**EXERCISE GOAL**
Restate every line of the material, word for word.

****************

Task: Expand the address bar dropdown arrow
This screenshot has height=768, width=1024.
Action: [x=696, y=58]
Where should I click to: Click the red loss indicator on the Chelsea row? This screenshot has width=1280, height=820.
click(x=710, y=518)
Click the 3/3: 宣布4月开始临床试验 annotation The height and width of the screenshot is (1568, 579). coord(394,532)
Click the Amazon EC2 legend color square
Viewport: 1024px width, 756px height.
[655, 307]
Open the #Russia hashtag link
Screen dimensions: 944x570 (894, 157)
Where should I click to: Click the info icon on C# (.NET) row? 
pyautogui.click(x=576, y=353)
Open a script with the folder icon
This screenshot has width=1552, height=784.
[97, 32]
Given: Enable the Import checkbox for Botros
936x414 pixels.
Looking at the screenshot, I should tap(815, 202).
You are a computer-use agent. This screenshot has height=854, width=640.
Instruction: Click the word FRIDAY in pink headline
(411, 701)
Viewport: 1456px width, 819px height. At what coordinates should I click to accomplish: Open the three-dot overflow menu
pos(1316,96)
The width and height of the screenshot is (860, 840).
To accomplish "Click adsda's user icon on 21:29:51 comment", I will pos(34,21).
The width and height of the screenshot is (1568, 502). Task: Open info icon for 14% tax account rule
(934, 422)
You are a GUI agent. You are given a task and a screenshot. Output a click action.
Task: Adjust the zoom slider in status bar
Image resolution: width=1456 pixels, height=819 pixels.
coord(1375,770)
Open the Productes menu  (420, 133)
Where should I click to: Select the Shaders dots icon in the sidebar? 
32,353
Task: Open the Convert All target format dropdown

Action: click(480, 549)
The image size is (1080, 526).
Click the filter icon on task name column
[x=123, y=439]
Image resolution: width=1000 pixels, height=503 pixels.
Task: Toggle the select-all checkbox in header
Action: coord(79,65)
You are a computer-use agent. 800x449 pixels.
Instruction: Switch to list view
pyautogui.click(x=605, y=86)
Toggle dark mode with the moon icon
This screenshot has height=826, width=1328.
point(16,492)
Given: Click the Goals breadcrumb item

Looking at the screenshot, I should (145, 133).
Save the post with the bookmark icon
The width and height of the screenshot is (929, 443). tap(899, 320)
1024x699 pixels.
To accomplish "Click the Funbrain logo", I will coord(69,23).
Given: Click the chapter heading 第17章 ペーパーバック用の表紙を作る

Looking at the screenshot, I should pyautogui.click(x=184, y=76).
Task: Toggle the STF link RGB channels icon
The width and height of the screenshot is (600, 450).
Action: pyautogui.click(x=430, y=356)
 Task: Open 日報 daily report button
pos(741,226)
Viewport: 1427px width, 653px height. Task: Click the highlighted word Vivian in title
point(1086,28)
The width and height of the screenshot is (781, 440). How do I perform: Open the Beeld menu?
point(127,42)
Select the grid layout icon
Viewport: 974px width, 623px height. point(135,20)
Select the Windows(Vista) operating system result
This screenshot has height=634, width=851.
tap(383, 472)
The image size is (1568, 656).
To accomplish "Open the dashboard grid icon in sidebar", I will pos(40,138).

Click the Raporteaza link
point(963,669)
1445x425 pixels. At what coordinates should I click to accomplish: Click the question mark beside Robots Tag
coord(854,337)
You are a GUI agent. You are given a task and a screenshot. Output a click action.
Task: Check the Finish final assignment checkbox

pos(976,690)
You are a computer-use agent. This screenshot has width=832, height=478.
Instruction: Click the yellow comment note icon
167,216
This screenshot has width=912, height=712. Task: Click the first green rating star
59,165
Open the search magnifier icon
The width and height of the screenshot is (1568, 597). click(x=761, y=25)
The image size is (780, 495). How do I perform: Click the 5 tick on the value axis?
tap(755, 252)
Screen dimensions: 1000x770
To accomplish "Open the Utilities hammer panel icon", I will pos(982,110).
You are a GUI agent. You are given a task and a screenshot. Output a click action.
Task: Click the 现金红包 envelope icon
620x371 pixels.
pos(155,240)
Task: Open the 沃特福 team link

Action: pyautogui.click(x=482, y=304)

****************

**ANSWER TO THIS PROBLEM**
Task: Expand the address bar dropdown arrow
This screenshot has height=768, width=1024.
Action: [x=696, y=58]
Where should I click to: Click the red loss indicator on the Chelsea row? This screenshot has width=1280, height=820.
click(x=710, y=518)
Click the 3/3: 宣布4月开始临床试验 annotation The height and width of the screenshot is (1568, 579). coord(394,532)
Click the Amazon EC2 legend color square
Viewport: 1024px width, 756px height.
[655, 307]
Open the #Russia hashtag link
Screen dimensions: 944x570 (894, 157)
Where should I click to: Click the info icon on C# (.NET) row? 
pyautogui.click(x=576, y=353)
Open a script with the folder icon
This screenshot has width=1552, height=784.
[97, 32]
Given: Enable the Import checkbox for Botros
936x414 pixels.
Looking at the screenshot, I should tap(815, 202).
You are a computer-use agent. This screenshot has height=854, width=640.
Instruction: Click the word FRIDAY in pink headline
(411, 701)
Viewport: 1456px width, 819px height. At what coordinates should I click to accomplish: Open the three-dot overflow menu
pos(1316,96)
The width and height of the screenshot is (860, 840).
To accomplish "Click adsda's user icon on 21:29:51 comment", I will pos(34,21).
The width and height of the screenshot is (1568, 502). Task: Open info icon for 14% tax account rule
(934, 422)
You are a GUI agent. You are given a task and a screenshot. Output a click action.
Task: Adjust the zoom slider in status bar
Image resolution: width=1456 pixels, height=819 pixels.
coord(1375,770)
Open the Productes menu  (420, 133)
Where should I click to: Select the Shaders dots icon in the sidebar? 
32,353
Task: Open the Convert All target format dropdown

Action: click(480, 549)
The image size is (1080, 526).
Click the filter icon on task name column
[x=123, y=439]
Image resolution: width=1000 pixels, height=503 pixels.
Task: Toggle the select-all checkbox in header
Action: coord(79,65)
You are a computer-use agent. 800x449 pixels.
Instruction: Switch to list view
pyautogui.click(x=605, y=86)
Toggle dark mode with the moon icon
This screenshot has height=826, width=1328.
point(16,492)
Given: Click the Goals breadcrumb item

Looking at the screenshot, I should (145, 133).
Save the post with the bookmark icon
The width and height of the screenshot is (929, 443). tap(899, 320)
1024x699 pixels.
To accomplish "Click the Funbrain logo", I will coord(69,23).
Given: Click the chapter heading 第17章 ペーパーバック用の表紙を作る

Looking at the screenshot, I should pyautogui.click(x=184, y=76).
Task: Toggle the STF link RGB channels icon
The width and height of the screenshot is (600, 450).
Action: pyautogui.click(x=430, y=356)
 Task: Open 日報 daily report button
pos(741,226)
Viewport: 1427px width, 653px height. Task: Click the highlighted word Vivian in title
point(1086,28)
The width and height of the screenshot is (781, 440). How do I perform: Open the Beeld menu?
point(127,42)
Select the grid layout icon
Viewport: 974px width, 623px height. point(135,20)
Select the Windows(Vista) operating system result
This screenshot has height=634, width=851.
tap(383, 472)
The image size is (1568, 656).
To accomplish "Open the dashboard grid icon in sidebar", I will pos(40,138).

Click the Raporteaza link
point(963,669)
1445x425 pixels. At what coordinates should I click to accomplish: Click the question mark beside Robots Tag
coord(854,337)
You are a GUI agent. You are given a task and a screenshot. Output a click action.
Task: Check the Finish final assignment checkbox

pos(976,690)
You are a computer-use agent. This screenshot has width=832, height=478.
Instruction: Click the yellow comment note icon
167,216
This screenshot has width=912, height=712. Task: Click the first green rating star
59,165
Open the search magnifier icon
The width and height of the screenshot is (1568, 597). click(x=761, y=25)
The image size is (780, 495). How do I perform: Click the 5 tick on the value axis?
tap(755, 252)
Screen dimensions: 1000x770
To accomplish "Open the Utilities hammer panel icon", I will pos(982,110).
You are a GUI agent. You are given a task and a screenshot. Output a click action.
Task: Click the 现金红包 envelope icon
620x371 pixels.
pos(155,240)
Task: Open the 沃特福 team link

Action: pyautogui.click(x=482, y=304)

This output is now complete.